Written exercise: Can you copy each of the entries below word for word, leaving out the pictures?

Raw records:

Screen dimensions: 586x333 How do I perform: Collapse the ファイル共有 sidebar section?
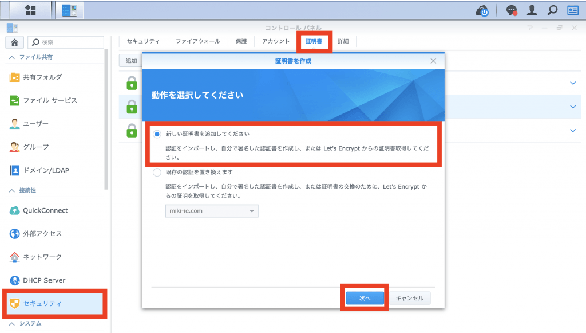click(12, 57)
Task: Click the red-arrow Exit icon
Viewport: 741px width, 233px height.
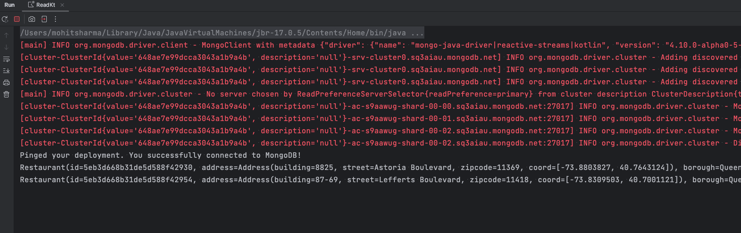Action: pyautogui.click(x=44, y=19)
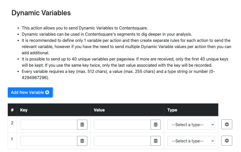
Task: Click the # column header
Action: pyautogui.click(x=12, y=110)
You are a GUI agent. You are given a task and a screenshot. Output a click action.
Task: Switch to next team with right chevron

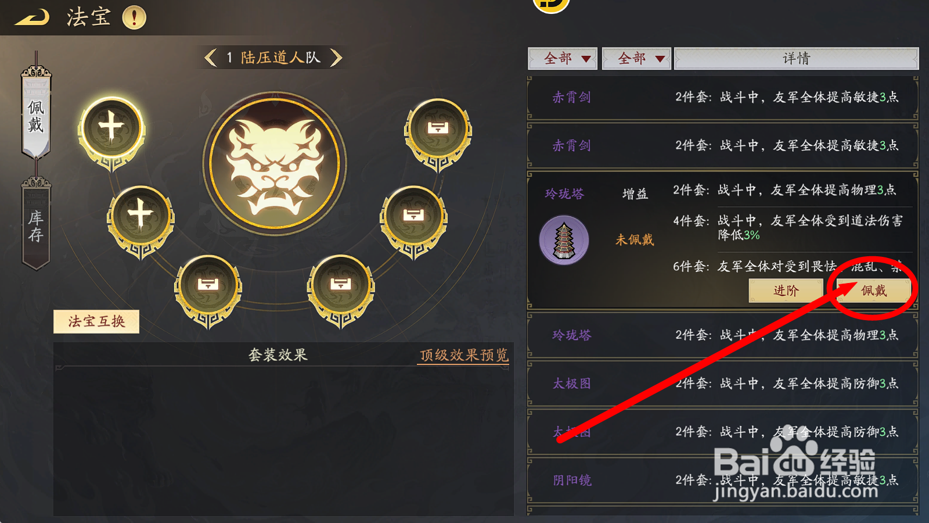336,58
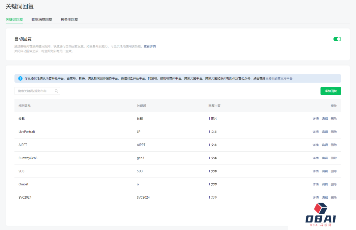Switch to the 收到消息回复 tab
Screen dimensions: 356x230
point(42,19)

Complete output:
Screen dimensions: 586x333 How do I perform: Collapse the ファイル共有 sidebar section?
click(12, 57)
Task: Click the red-arrow Exit icon
Viewport: 741px width, 233px height.
Action: pyautogui.click(x=44, y=19)
Task: Click the # column header
Action: pyautogui.click(x=12, y=110)
You are a GUI agent. You are given a task and a screenshot. Output a click action.
Task: Switch to next team with right chevron

336,58
Switch to the 收到消息回复 tab
Screen dimensions: 356x230
point(42,19)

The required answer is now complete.